• _Required work_
Please repeat the records word for word and skip the pictures.

#### Record set ####

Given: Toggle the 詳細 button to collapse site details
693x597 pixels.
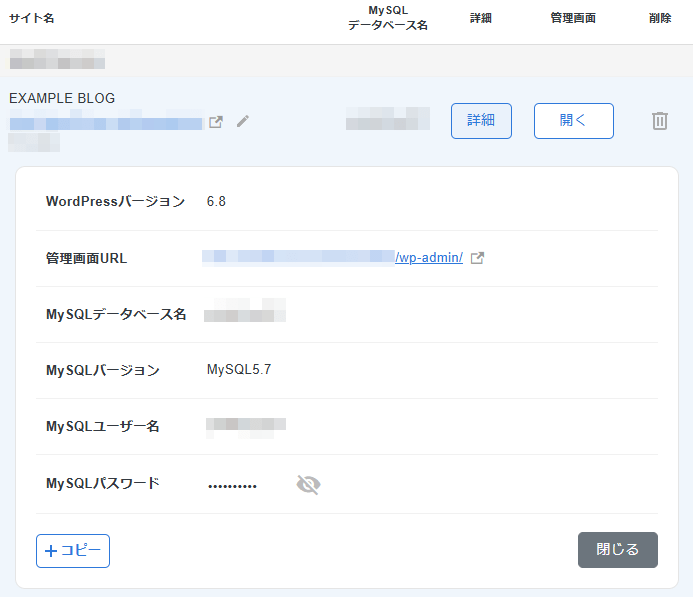Looking at the screenshot, I should 481,120.
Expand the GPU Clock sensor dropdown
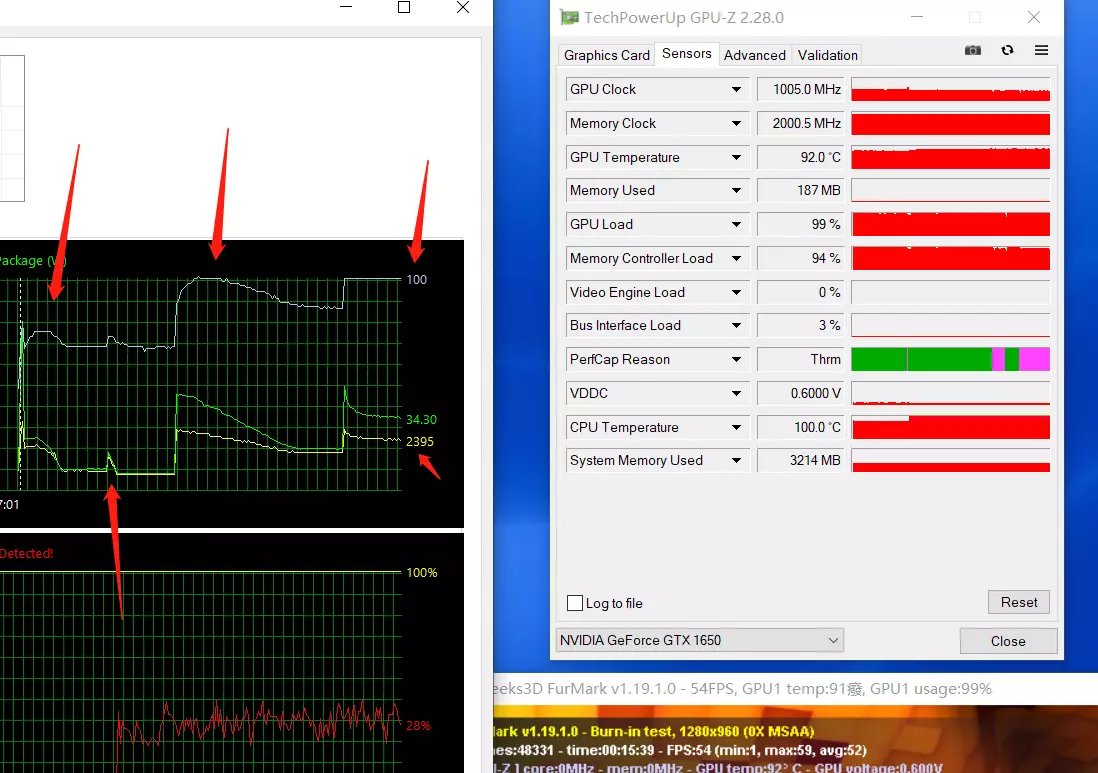 (x=736, y=90)
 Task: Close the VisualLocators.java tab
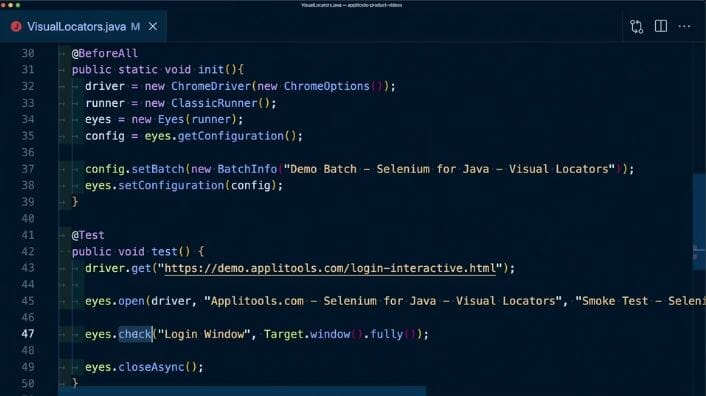coord(153,27)
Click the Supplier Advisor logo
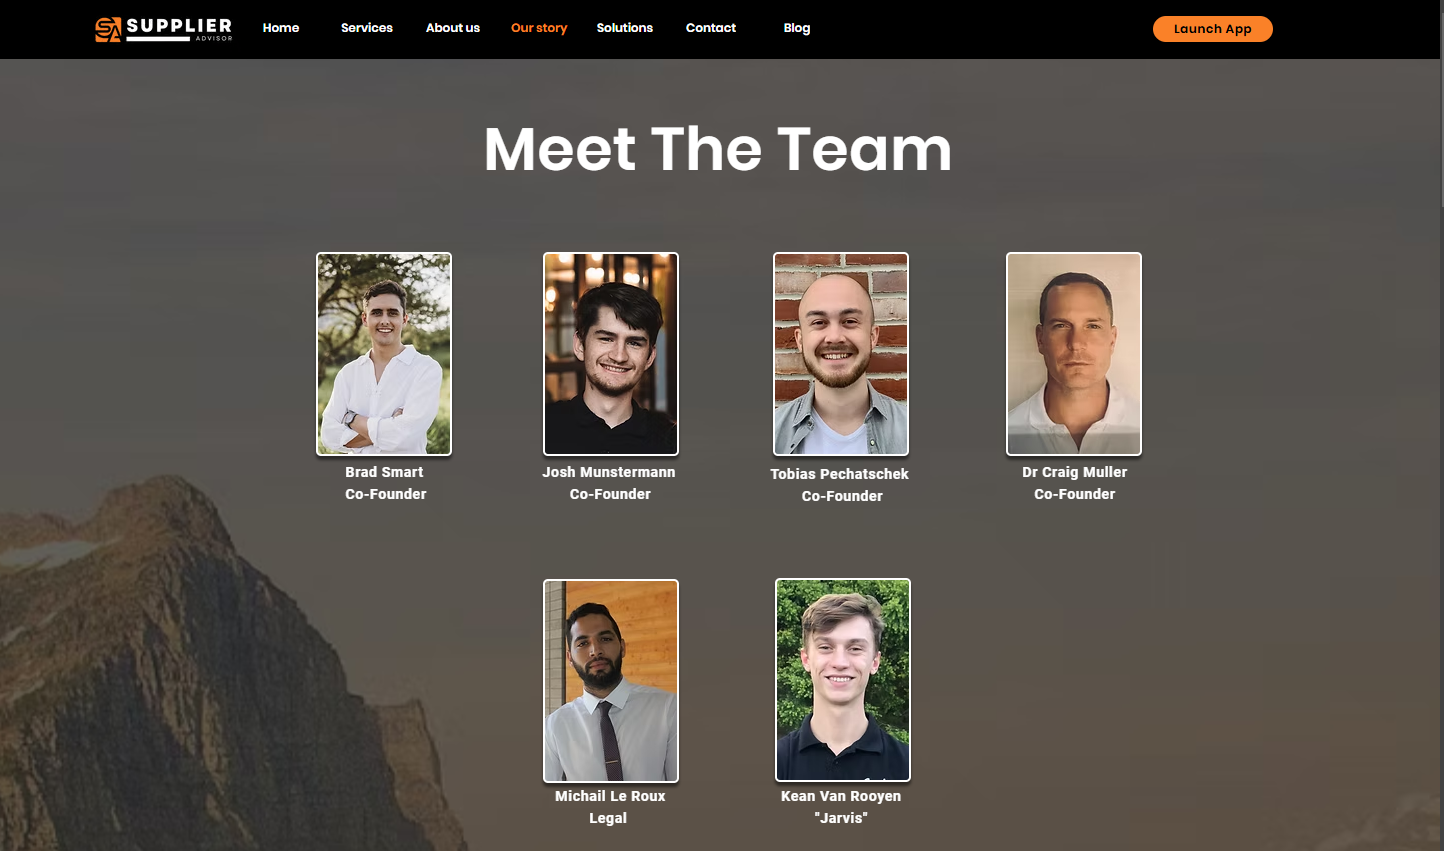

####

• _Written response_
Given: Toggle the 詳細 button to collapse site details
693x597 pixels.
Looking at the screenshot, I should 481,120.
Expand the GPU Clock sensor dropdown
 (x=736, y=90)
 Task: Close the VisualLocators.java tab
coord(153,27)
Click the Supplier Advisor logo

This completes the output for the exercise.